Ziel der Aufgabe
Fasse den Text über die Perspektiven für die Hochschulfinanzierung in zwei Sätzen zusammen.

Quellenauszug
Perspektiven für die Hochschulfinanzierung

Neuordnung der Bund-Länder-Finanzbeziehungen, neue Bund-Länder Förderung im Hochschulbereich nach Art. 91b Grundgesetz und Integrationsfinanzierung Hierüber diskutierten am 8. März 2016 Staatssekretär Rudolf Zeeb, Chef der Staatskanzlei des Landes Brandenburg, Prof. Oliver Günther, PhD, Präsident der Universität Potsdam, Maja Wallstein, Vorsitzende der Jusos Brandenburg und Volker Bley, Hochschulkanzler a. D. unter der Moderation von Klaus Faber, Staatssekretär a. D., RA sowie ein fachkundiges Publikum auf einer gemeinsamen Veranstaltung des Wissenschaftsforums der Sozialdemokratie in Berlin, Brandenburg und Mecklenburg-Vorpommern e.V., der Jusos Brandenburg, der Juso Hochschulgruppe Potsdam und des SPD-Ortsvereins Potsdam Mitte/Nord.

Ausgangspunkt der Diskussion waren die derzeitigen Verhandlungen des Bundes und der Länder verhandeln über eine Neuordnung ihrer Finanzbeziehungen (vgl. dazu die Position der SPDBundestagsfraktion vom 25. 1. 2016: – Download hier . Diese Verhandlungen sind nicht nur für den Hochschulbereich von herausragender Bedeutung. Bis 2020 laufen einige wichtige Bund-Länder-Regelungen zur gemeinsamen Hochschulfinanzierung aus. Dazu gehören verschiedene Bund-Länder Hochschulpakte.

Bereitgestelltes Material
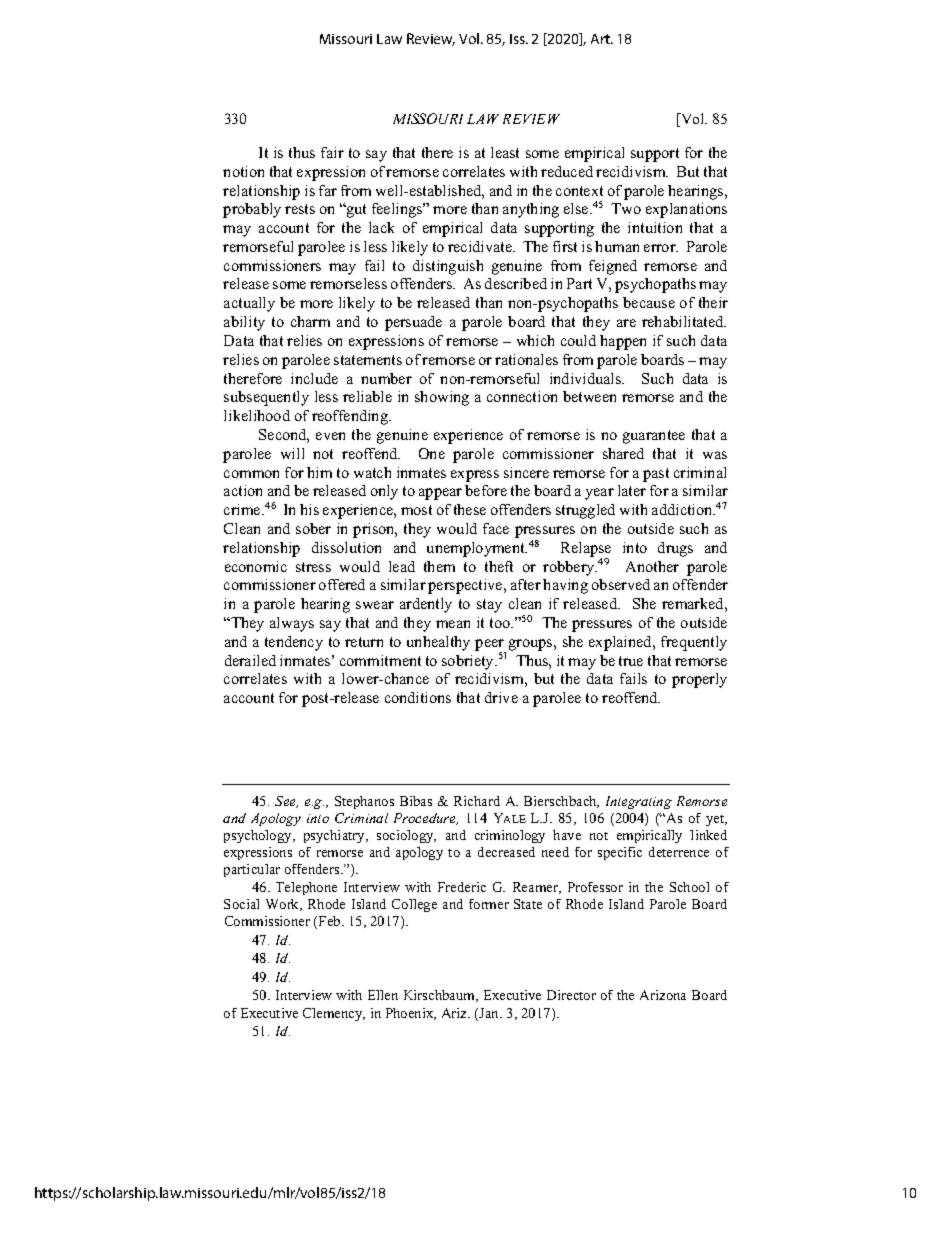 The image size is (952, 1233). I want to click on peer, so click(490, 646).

Die Antwort
Am 8. März 2016 diskutierten Podiumsgäste und ein fachkundiges Publikum auf einer gemeinsamen Veranstaltung mehrerer Organisationen über die Neuordnung der Bund-Länder-Finanzbeziehungen, die neue Bund-Länder-Förderung im Hochschulbereich nach Art. 91b Grundgesetz und die Integrationsfinanzierung. Ausgangspunkt waren die laufenden Verhandlungen von Bund und Ländern über eine Neuordnung ihrer Finanzbeziehungen, die auch für den Hochschulbereich von herausragender Bedeutung sind; zudem laufen bis 2020 einige wichtige Regelungen zur gemeinsamen Hochschulfinanzierung aus, darunter verschiedene Hochschulpakte.